Comment 19 Milan Kerslager 2007-02-10 08:23:48 UTC
As the current kernel 2.6.9-42.0.8.EL has no problem and BIOS update fixed the
problem I'm suggetsing to close this bug. I tryed but even I'm the submiter I'm
not allowed to close this bug...

The strange part is that my plain-rebuilded kernel worked but RH's kernel did
not. So there may be hidden bug in the building system (maybe already fixed).

Comment 20 Darlene J. Ford 2007-02-10 17:29:09 UTC
(In reply to comment #17)
> BIOS upgrade fix the problem.
> There must be a hidden bug in the compiler or something similar.
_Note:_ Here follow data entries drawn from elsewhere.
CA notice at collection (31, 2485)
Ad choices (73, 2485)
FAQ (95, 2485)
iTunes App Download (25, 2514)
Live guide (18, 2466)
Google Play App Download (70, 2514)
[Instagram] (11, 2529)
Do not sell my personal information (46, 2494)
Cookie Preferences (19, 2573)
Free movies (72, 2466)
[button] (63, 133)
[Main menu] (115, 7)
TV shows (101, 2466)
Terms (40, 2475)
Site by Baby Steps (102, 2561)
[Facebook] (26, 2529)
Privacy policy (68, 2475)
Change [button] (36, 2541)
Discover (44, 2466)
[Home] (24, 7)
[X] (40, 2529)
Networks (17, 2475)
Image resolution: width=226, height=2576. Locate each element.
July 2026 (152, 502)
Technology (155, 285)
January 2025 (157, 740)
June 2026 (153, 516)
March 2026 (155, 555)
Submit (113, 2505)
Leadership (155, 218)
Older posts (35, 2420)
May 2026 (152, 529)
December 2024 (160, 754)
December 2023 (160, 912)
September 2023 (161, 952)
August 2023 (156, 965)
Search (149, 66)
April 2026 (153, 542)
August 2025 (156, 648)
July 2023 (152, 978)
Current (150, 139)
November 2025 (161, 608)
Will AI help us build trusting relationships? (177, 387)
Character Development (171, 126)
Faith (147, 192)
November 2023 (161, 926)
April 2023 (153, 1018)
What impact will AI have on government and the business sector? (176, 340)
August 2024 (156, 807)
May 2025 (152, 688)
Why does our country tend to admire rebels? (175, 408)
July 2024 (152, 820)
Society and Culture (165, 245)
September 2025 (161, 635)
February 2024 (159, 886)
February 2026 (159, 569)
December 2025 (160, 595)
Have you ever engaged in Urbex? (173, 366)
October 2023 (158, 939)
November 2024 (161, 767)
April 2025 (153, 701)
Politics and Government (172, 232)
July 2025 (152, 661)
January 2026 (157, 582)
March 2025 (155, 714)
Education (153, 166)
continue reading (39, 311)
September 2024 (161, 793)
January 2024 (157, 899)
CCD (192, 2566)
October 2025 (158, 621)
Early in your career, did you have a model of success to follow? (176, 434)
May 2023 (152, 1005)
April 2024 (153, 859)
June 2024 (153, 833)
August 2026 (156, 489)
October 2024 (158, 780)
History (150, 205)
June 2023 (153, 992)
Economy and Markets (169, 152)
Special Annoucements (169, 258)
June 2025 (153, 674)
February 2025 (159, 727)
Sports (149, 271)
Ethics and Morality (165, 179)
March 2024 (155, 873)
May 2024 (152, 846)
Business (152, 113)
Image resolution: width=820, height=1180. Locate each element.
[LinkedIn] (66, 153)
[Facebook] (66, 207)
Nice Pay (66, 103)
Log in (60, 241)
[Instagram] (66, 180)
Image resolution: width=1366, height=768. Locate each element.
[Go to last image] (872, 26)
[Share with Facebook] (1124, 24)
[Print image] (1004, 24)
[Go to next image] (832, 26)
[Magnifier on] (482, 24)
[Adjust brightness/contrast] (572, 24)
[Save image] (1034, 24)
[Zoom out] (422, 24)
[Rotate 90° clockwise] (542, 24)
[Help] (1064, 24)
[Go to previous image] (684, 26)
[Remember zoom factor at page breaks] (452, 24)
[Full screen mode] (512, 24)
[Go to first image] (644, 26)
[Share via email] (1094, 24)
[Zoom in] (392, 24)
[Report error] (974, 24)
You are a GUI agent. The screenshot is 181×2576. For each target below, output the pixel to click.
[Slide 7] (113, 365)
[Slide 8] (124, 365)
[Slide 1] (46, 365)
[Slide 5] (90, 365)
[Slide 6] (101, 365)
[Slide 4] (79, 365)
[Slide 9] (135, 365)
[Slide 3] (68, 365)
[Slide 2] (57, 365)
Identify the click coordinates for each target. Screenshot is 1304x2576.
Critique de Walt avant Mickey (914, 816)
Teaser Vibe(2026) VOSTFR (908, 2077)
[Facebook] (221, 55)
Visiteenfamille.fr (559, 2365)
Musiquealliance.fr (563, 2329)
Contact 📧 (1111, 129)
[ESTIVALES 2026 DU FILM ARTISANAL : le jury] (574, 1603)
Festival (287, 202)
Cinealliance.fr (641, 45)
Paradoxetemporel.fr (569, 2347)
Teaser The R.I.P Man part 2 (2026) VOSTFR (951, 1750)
I have old 
BIOS
> saved so I'm able to do more tesing if you want to.

I'd like to try to reproduce this result (because it would make my system work 
under linux again.)  Do you remember what Rev BIOS and kernel you tested?  I 
thought I had the latest HP BIOS, but life could get so much better if I'm 
wrong about this.

Comment 21 Jason Baron 2007-03-01 17:13:23 UTC
ok thanks Milan. I've going to close this.

Darlene, if you are still seeing an issue please open a new bug.